CHARLOTTESVILLE, Va. — A jury began deliberations Friday in a civil trial of white nationalists accused of conspiring to commit racially motivated violence at the deadly “Unite the Right" rally in Charlottesville four years ago.
The jury in U.S. District Court in Charlottesville is being asked to decide whether two dozen white supremacists, neo-Nazis and white nationalist organizations are responsible for violence during two days of demonstrations in 2017. Jurors will also decide if the defendants are liable for compensatory and punitive damages for nine people who were physically hurt or emotionally scarred by the violence and filed a federal lawsuit.
Just before deliberations began Friday morning, Judge Norman Moon said one juror was dismissed because his two children were possibly exposed to COVID-19 at school and were told to quarantine at home.

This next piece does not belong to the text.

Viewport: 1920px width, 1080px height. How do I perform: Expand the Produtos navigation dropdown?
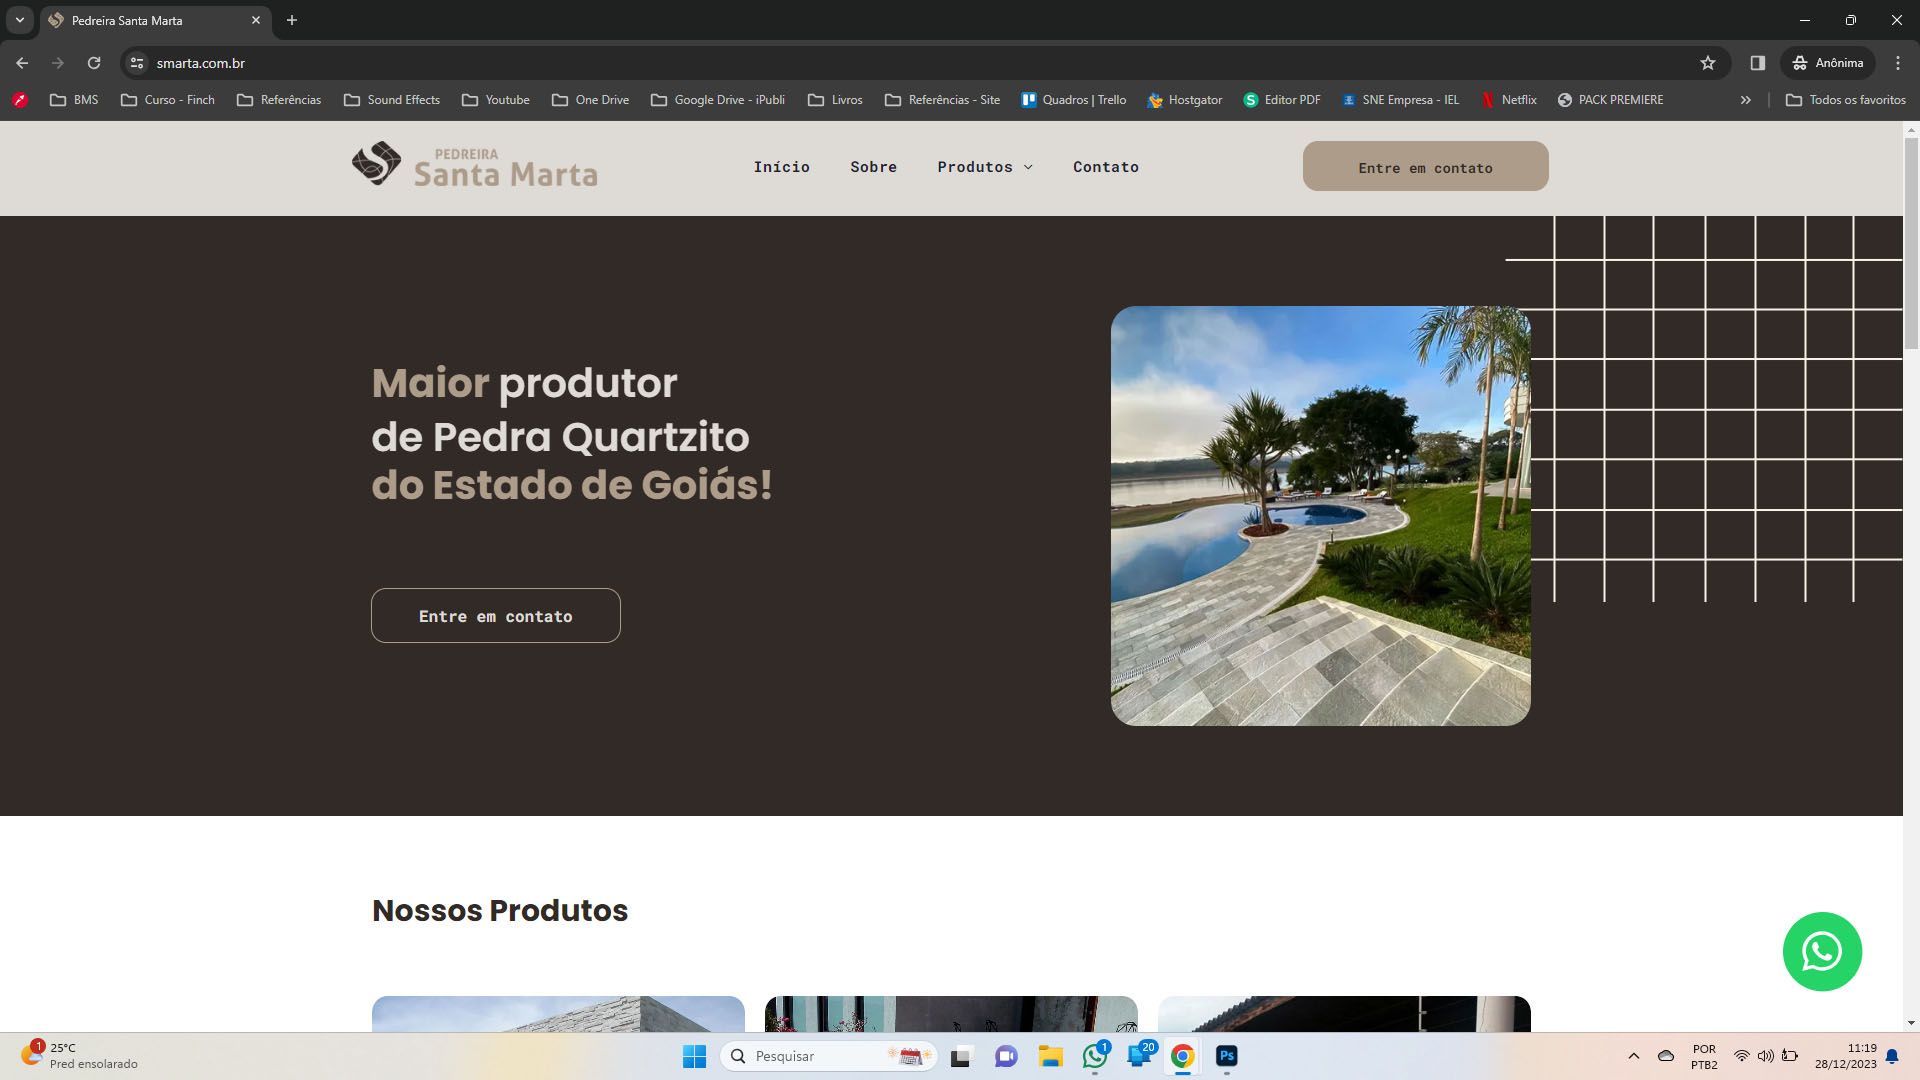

Moon said the juror is unvaccinated and therefore poses a greater risk to others.
Hundreds of white nationalists descended on Charlottesville on Aug. 11-12, 2017, ostensibly to protest the city’s plans to remove a statue of Confederate Gen. Robert E. Lee.
During a march on the University of Virginia campus, white nationalists surrounded counterprotesters, shouted “Jews will not replace us!” and threw burning tiki torches at them. The next day, an avowed admirer of Adolf Hitler rammed his car into a crowd, killing one woman and injuring 19.
James Alex Fields Jr. of Maumee, Ohio, is serving life in prison for murder and hate crimes for the car attack. He is named as a defendant in the lawsuit, which seeks monetary damages and a judgment that the defendants violated the plaintiffs’ constitutional rights.
During closings arguments Thursday, lawyers for the plaintiffs told jurors that the defendants “planned, executed and then celebrated” racially motivated violence that killed one counterprotester and injured dozens over the course of the two days.
Attorneys for the plaintiffs showed the jury dozens of text messages, chat room exchanges and social media postings by the rally’s main planners, including some peppered with racial epithets and talk of “cracking skulls” of anti-racist counterprotesters.
The defendants used their closing arguments to distance themselves from Fields. Their attorneys told jurors that injuries suffered by the plaintiffs do not prove that the defendants entered into a conspiracy to commit violence.
Lawyers for the defendants have also argued that their use of racial epithets and that their blustery talk in chat rooms before the rally is protected by the First Amendment. Several defendants have testified that they resorted to violence only after they or their associates were attacked. They’ve blamed the violence on anti-fascist protesters known as antifa, and also each other.
The lawsuit is being funded by Integrity First for America, a nonprofit civil rights organization.